## [EXERCISE DESCRIPTION]
Which of the lines below hold the word "computer"? Pull each of them out.

*** EXTRACTED DATA ***

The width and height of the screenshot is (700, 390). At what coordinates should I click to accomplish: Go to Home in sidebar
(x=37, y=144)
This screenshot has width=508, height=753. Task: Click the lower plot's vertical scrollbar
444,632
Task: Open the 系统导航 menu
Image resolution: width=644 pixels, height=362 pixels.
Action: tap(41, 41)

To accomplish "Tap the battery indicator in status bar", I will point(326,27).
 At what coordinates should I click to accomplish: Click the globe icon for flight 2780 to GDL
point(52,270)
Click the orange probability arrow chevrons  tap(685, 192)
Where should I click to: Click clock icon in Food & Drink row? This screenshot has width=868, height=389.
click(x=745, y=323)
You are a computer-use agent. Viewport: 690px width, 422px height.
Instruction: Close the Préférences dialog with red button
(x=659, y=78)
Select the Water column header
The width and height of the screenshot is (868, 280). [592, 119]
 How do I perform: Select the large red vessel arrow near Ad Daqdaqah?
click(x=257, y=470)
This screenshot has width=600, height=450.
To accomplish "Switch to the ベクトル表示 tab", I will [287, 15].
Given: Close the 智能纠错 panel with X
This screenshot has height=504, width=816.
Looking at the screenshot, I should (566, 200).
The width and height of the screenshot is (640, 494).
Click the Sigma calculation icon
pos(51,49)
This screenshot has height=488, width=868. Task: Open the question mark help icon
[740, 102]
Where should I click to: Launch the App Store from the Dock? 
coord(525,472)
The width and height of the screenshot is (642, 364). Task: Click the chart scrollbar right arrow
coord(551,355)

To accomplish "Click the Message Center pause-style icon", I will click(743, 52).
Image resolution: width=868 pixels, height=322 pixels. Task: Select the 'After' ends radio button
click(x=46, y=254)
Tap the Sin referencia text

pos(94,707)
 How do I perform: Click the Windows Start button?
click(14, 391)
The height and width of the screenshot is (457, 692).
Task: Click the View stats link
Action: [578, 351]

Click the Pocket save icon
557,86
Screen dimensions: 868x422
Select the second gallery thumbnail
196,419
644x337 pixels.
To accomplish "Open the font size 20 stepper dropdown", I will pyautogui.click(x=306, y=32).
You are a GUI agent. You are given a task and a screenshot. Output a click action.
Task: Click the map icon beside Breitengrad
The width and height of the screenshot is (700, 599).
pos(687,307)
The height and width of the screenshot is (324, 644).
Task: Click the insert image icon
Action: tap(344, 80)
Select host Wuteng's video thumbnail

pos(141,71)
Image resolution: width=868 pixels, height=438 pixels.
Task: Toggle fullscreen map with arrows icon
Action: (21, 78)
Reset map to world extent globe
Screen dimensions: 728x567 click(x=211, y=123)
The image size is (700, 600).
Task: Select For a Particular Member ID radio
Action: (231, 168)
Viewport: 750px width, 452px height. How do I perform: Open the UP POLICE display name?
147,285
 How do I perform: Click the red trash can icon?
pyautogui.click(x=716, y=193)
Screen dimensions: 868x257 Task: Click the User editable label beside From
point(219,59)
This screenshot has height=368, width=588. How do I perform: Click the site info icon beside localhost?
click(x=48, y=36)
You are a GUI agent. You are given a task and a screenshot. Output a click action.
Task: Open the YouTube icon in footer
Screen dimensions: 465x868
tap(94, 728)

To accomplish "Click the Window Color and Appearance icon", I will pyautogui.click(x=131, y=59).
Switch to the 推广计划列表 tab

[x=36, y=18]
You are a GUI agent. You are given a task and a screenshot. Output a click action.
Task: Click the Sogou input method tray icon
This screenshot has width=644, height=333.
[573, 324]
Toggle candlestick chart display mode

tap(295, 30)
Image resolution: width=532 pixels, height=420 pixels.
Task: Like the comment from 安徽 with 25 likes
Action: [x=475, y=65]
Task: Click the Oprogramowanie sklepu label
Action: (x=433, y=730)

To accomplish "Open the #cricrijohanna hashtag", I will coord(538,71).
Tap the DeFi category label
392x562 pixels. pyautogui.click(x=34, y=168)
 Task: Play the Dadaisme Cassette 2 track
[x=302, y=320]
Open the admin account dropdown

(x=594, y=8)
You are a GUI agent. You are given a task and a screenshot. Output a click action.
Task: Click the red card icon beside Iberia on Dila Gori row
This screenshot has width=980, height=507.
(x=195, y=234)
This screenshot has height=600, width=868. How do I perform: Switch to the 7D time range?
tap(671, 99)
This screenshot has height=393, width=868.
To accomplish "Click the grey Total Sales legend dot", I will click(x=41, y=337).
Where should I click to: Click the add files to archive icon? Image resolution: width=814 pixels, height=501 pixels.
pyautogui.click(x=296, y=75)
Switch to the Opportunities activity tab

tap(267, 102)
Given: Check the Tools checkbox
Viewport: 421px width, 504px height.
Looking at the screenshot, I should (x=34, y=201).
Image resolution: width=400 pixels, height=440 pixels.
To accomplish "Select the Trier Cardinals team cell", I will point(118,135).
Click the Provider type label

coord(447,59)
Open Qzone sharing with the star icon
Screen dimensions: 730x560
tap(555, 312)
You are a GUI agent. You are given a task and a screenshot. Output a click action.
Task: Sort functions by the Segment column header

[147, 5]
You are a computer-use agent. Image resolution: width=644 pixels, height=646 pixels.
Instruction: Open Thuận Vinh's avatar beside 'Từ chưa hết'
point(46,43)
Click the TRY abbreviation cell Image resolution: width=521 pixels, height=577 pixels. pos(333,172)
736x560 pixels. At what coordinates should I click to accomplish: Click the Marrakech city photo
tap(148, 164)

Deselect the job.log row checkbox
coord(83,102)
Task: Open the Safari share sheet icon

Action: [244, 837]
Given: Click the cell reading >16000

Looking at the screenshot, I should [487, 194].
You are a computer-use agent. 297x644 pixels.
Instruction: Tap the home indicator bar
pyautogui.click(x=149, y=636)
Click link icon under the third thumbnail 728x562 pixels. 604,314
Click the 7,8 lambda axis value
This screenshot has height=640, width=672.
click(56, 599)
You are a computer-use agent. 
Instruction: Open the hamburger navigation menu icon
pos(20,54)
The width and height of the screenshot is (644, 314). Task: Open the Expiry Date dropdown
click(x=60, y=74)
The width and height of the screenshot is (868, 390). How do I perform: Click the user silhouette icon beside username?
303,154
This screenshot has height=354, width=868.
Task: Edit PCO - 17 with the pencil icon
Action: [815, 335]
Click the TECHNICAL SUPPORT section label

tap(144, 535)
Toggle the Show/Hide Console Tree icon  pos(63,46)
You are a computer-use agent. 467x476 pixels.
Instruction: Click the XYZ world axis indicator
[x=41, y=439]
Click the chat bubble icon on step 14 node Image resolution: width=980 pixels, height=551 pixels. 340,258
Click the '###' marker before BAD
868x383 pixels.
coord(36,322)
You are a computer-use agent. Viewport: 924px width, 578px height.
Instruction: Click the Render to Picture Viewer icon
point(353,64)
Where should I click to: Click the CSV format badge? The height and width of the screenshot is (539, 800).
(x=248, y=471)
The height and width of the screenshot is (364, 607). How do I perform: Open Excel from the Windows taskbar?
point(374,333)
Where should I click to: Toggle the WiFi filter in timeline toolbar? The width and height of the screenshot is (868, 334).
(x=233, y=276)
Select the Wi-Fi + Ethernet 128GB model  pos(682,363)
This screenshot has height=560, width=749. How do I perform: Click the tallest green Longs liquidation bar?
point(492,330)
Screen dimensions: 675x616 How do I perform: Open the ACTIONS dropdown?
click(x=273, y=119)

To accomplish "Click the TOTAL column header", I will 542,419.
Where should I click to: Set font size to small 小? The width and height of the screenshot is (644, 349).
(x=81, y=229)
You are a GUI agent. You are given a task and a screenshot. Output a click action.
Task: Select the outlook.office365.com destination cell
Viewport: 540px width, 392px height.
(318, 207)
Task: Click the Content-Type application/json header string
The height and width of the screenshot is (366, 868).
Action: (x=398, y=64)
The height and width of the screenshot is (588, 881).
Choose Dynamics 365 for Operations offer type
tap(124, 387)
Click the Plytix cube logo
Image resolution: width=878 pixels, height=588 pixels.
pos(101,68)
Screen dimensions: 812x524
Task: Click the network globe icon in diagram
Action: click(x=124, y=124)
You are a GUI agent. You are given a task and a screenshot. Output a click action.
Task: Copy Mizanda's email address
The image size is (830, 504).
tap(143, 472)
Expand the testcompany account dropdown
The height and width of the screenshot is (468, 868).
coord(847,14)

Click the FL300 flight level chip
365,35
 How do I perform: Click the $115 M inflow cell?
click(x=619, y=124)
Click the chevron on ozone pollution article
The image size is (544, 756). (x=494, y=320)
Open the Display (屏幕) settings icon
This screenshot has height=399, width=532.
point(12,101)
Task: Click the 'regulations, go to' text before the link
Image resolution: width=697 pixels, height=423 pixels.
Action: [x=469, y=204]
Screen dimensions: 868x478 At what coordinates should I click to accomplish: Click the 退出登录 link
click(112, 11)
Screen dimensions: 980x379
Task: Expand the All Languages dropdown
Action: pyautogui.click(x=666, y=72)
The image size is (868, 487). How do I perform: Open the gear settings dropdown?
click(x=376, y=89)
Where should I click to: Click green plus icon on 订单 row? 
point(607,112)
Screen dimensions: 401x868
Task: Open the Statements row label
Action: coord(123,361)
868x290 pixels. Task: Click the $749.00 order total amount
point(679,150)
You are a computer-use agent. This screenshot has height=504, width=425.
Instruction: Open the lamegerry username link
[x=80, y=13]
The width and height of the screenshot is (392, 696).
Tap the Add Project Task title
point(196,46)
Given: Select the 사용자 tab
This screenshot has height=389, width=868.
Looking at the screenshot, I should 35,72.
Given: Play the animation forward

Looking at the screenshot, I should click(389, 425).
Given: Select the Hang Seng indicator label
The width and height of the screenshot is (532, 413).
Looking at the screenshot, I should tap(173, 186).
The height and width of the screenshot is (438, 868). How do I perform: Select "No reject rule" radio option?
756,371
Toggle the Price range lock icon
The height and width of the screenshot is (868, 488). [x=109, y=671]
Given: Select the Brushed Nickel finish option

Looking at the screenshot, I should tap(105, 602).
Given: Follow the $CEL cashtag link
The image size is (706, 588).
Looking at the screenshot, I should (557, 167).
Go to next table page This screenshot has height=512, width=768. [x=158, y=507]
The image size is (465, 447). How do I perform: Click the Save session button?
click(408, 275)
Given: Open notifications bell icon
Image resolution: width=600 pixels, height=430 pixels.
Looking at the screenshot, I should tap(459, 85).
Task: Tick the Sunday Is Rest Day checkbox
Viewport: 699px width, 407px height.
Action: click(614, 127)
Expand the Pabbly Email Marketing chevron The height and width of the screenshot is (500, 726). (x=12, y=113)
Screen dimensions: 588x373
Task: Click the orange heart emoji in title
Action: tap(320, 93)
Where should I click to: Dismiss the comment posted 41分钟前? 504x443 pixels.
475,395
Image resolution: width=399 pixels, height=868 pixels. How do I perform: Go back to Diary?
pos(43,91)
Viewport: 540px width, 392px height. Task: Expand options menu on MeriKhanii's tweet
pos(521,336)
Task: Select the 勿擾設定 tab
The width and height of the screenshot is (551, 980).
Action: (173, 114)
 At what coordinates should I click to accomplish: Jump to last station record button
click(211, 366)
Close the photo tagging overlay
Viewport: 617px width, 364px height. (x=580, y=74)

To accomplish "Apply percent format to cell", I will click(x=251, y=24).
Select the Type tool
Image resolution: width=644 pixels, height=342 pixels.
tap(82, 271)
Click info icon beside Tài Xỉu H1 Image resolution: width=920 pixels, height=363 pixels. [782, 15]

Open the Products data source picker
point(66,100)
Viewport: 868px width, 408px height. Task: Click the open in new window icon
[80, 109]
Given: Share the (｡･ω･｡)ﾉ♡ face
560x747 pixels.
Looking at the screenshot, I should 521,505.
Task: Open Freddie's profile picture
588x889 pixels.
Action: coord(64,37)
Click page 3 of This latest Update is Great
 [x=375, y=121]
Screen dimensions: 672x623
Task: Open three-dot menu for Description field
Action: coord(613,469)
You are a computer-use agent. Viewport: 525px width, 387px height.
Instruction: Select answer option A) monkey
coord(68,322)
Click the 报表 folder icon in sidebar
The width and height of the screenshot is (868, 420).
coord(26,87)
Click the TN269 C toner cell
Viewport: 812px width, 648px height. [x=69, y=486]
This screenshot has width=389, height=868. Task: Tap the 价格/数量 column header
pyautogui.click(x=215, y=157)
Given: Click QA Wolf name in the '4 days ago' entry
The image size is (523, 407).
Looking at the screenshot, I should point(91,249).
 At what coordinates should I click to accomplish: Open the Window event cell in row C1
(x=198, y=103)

*** End of EXTRACTED DATA ***

## [YOUR SOLUTION]
You are a computer-use agent. Viewport: 690px width, 422px height.
You are a computer-use agent. Image resolution: width=644 pixels, height=646 pixels.
You are a computer-use agent. 297x644 pixels.
You are a computer-use agent. 
You are a computer-use agent. 467x476 pixels.
You are a computer-use agent. Viewport: 924px width, 578px height.
You are a computer-use agent. This screenshot has height=504, width=425.
You are a computer-use agent. Viewport: 525px width, 387px height.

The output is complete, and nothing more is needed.